## Input for this task
*** Begin section ***

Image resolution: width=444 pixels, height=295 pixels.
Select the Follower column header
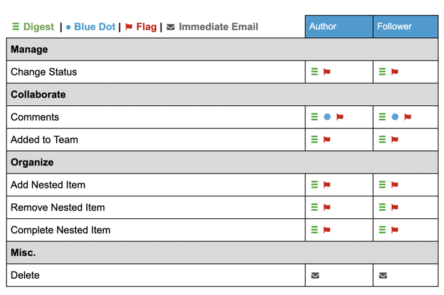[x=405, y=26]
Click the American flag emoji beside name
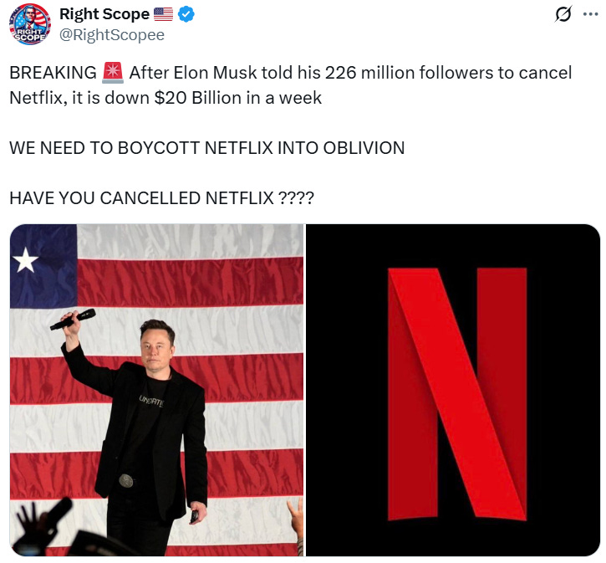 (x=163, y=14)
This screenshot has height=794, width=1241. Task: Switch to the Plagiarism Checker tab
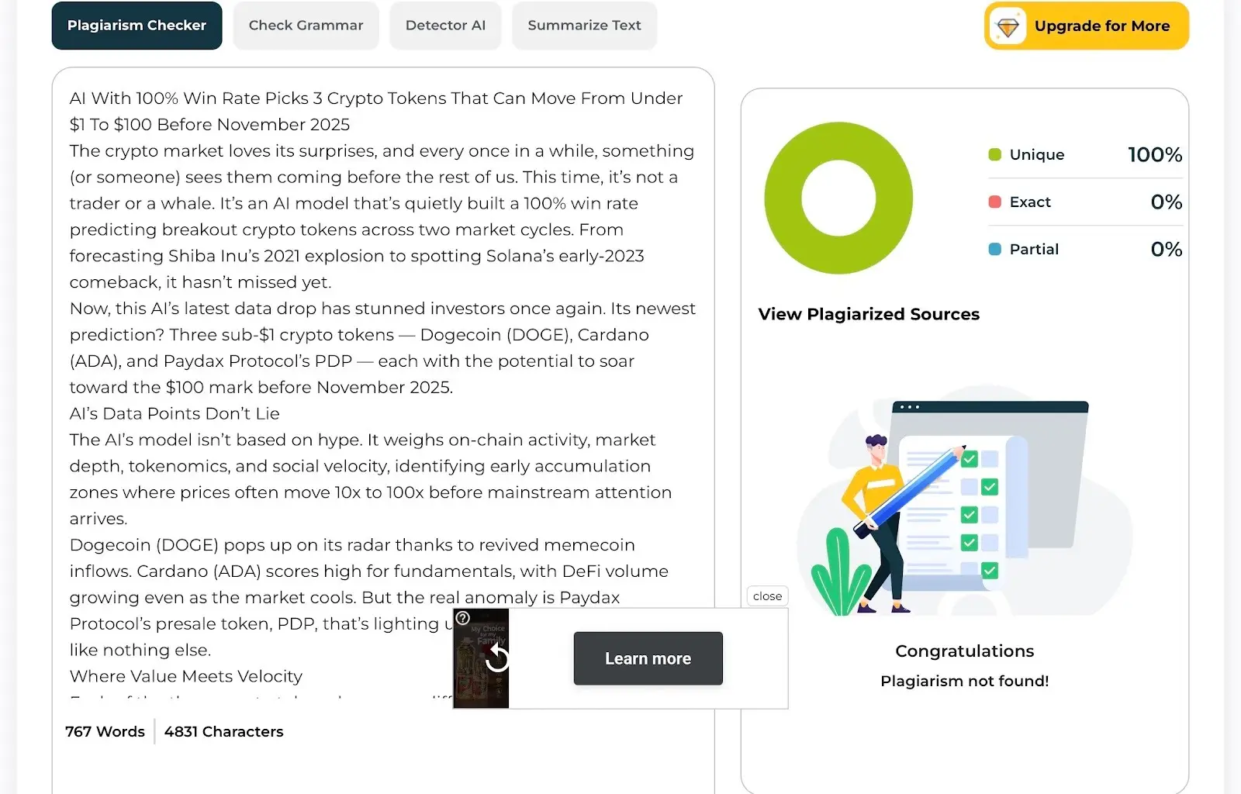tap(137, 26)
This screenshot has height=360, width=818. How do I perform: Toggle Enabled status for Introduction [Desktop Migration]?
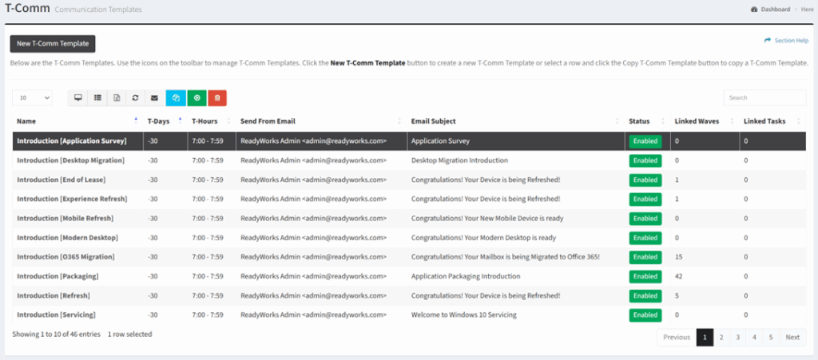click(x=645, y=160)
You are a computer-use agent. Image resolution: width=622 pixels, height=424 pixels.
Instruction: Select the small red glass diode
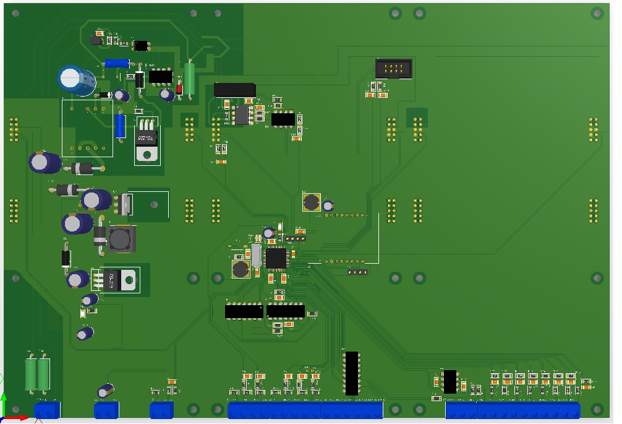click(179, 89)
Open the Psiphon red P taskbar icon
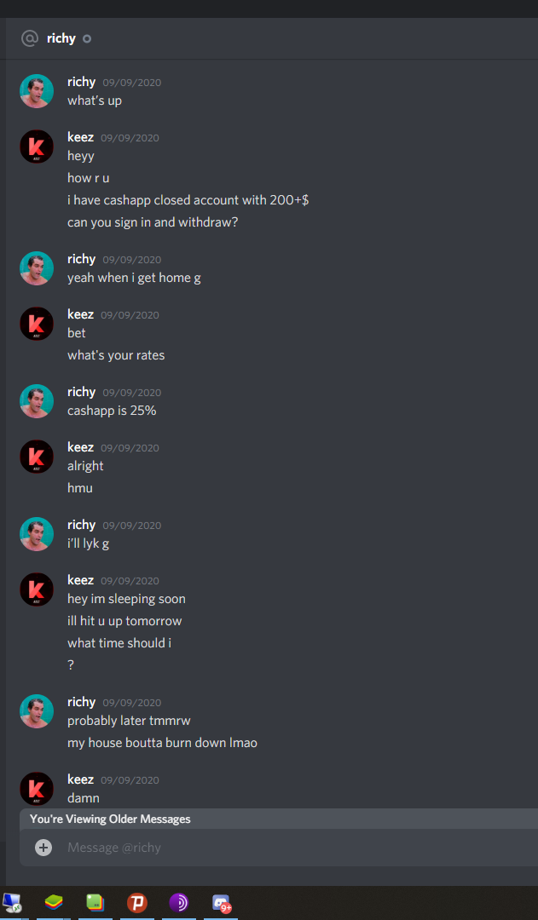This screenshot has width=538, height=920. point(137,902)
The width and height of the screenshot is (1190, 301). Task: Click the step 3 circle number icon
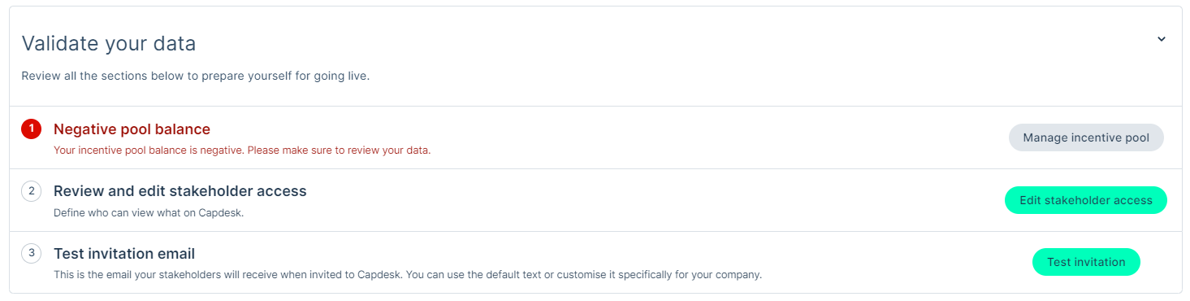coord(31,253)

*** End section ***
*** Begin section ***

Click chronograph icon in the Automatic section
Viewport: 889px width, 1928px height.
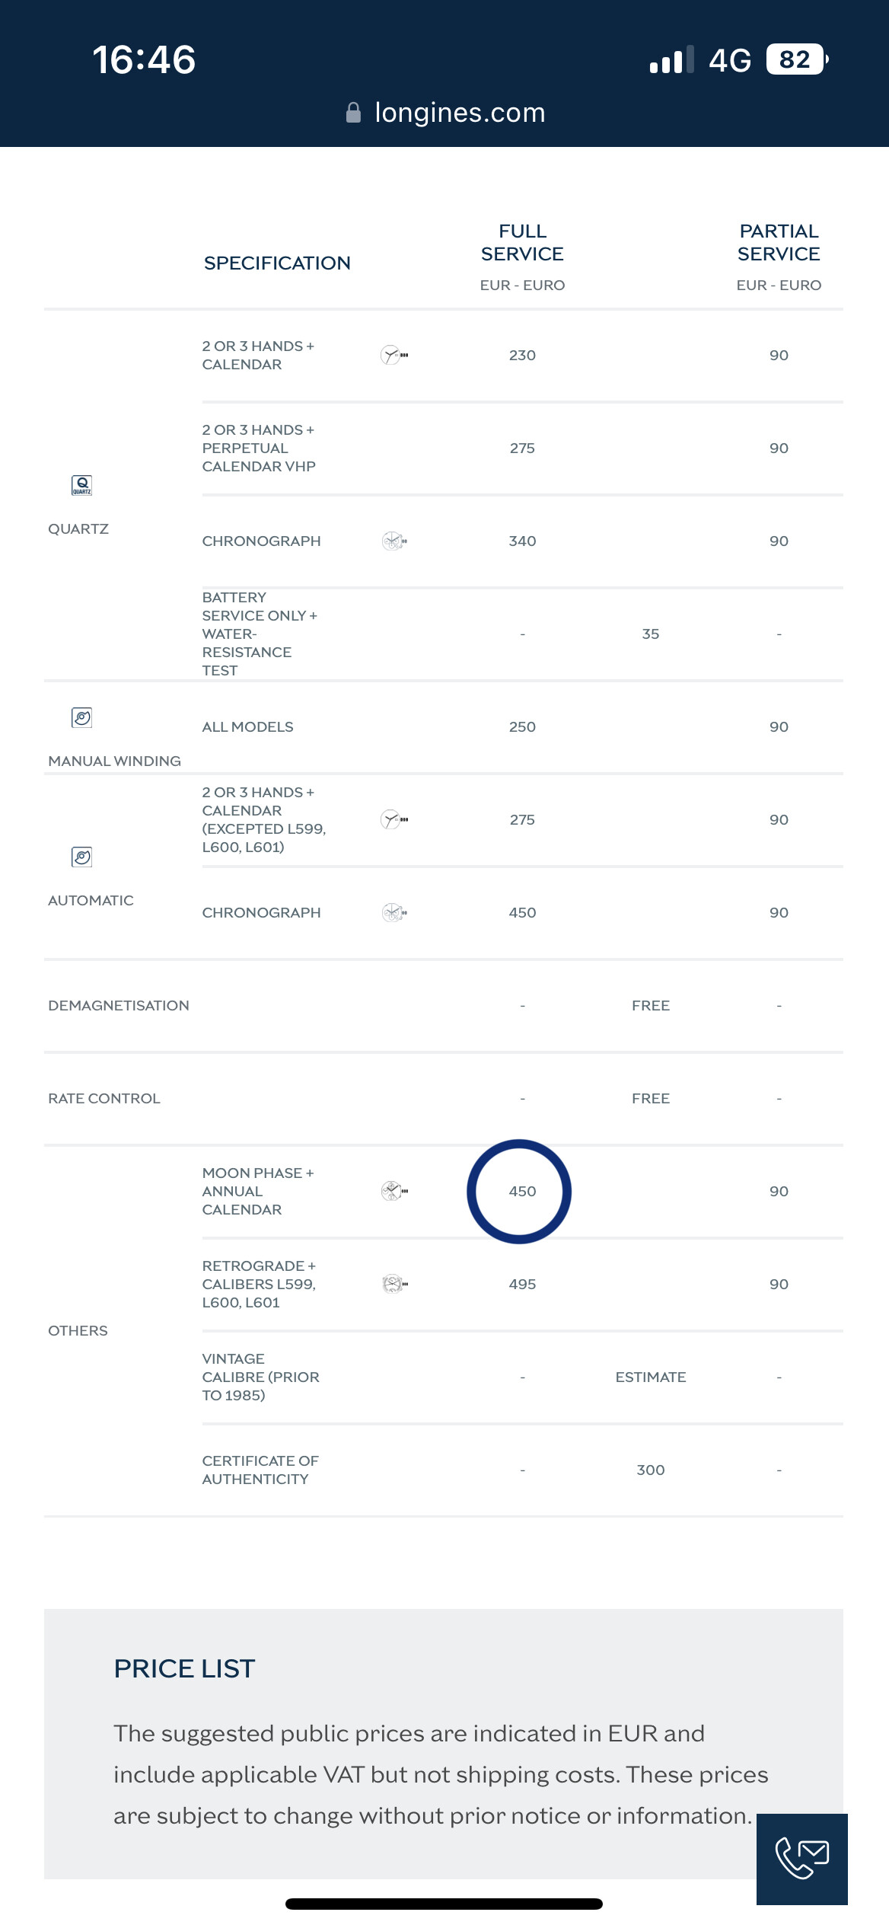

*** End section ***

## Activity
In the entries above, find each line with the string "Image" and copy it.

## Answer to this task
Image resolution: width=444 pixels, height=295 pixels.
You are a computer-use agent. Image resolution: width=622 pixels, height=424 pixels.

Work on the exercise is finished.